В глазах Ады Лебедевой горел огонь решимости, это был настоящий боец, и в частых спорах она бывала неуступчива, судила резко, слов не подбирала. Но в остальном она оставалась обаятельной женщиной, и Сергей был счастлив, что в Красноярске у него появились настоящие друзья.

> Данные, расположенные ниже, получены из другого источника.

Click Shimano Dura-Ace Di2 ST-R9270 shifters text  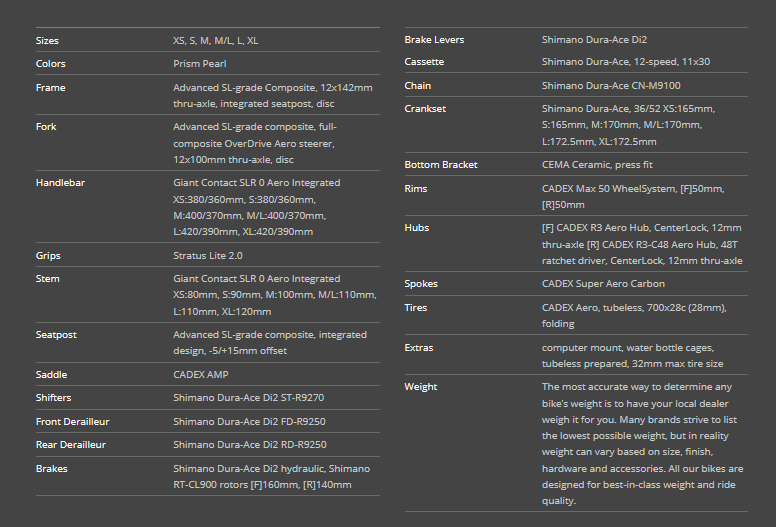[x=248, y=398]
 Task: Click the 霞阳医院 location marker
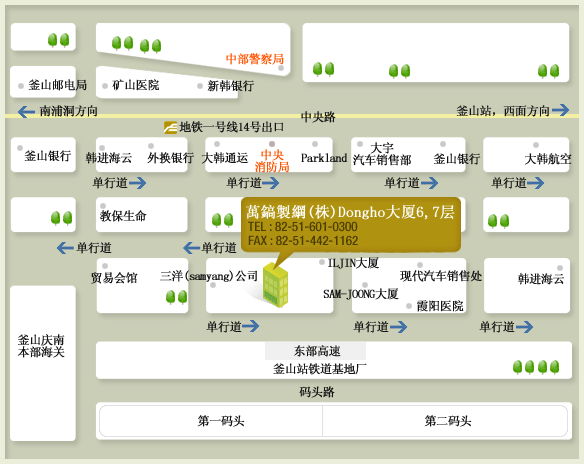point(409,306)
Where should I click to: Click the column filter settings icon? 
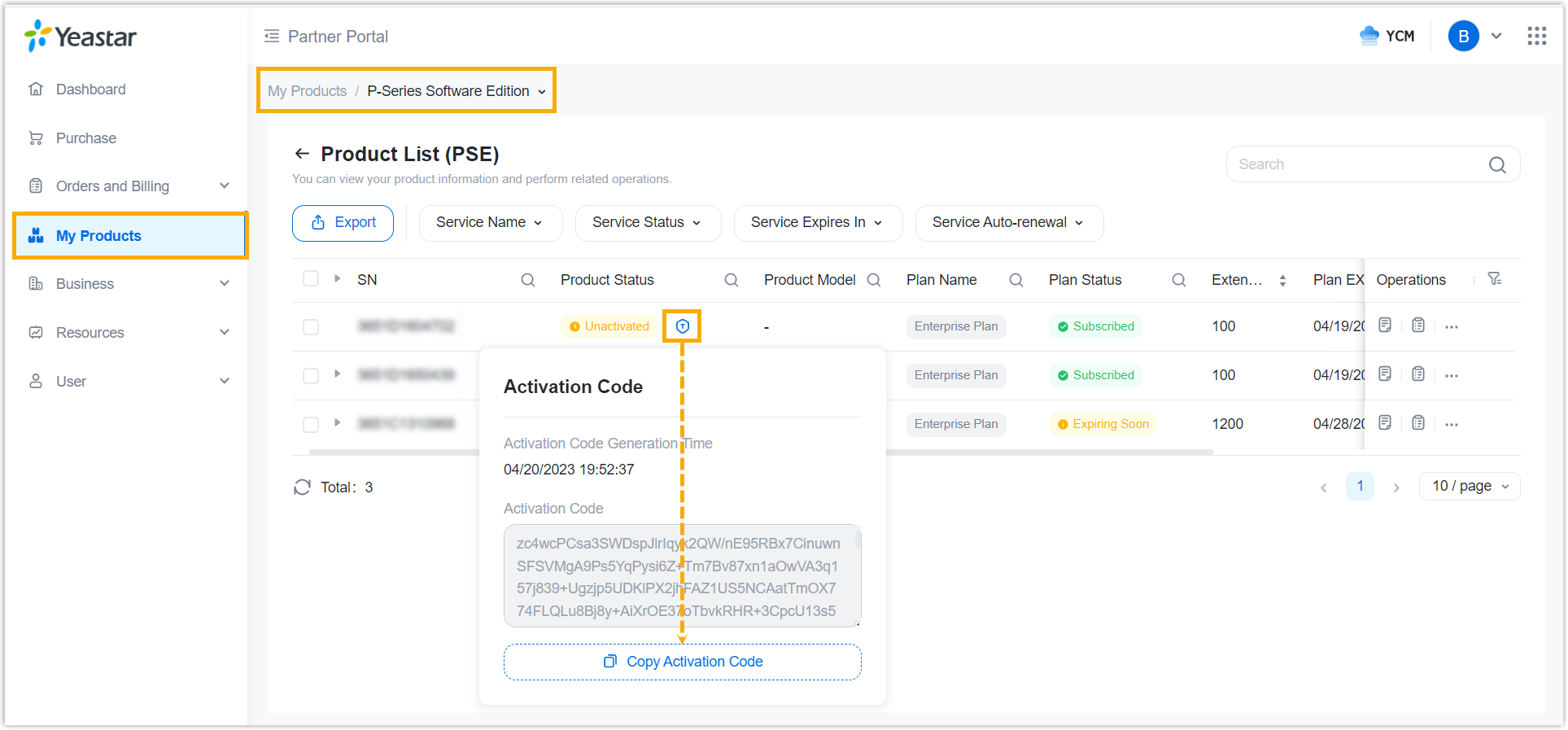(x=1494, y=279)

Месяц назад красноярцы повально болели испанкой. Сергей крепился несколько дней, но наконец свалился в беспамятном жару. Ада и Григорий трогательно ухаживали за больным. Как-то утром, раскрыв глаза, Сергей изумился: возле его кровати, забравшись с ногами в кресло и укрывшись шалью, дремала Ада. «Всю ночь возле меня… А что же скажет Григорий?» Но прибежал Григорий и деловито осведомился: «Ну-с, как делишки, как мы себя чувствуем! Я вижу — дело на поправку. Превосход-но-с!» Он сам вскипятил самовар, подтащил к кровати больного стол, Ада помогла Сергею сесть повыше, подложила ему за спину подушки. Смущаясь, Сергей пытался все сделать сам. Ему было совестно перед Григорием. Мало ли что может подумать! За чаем Григорий решил, как он выразился, внести ясность. «Послушайте, бросьте вы свои мещанские штучки. От вашего лица можно прикуривать! Мы с Адой не просто супруги, мы — друзья, единомышленники. Улавливаете разницу?» И это признание еще крепче привязало Сергея к уютной квартирке друзей. Там ему было невыразимо хорошо. Он никогда — слышите, никогда! — не позволит себе ничего лишнего, чтобы Ада и Григорий не раскаялись в своей доверчивости.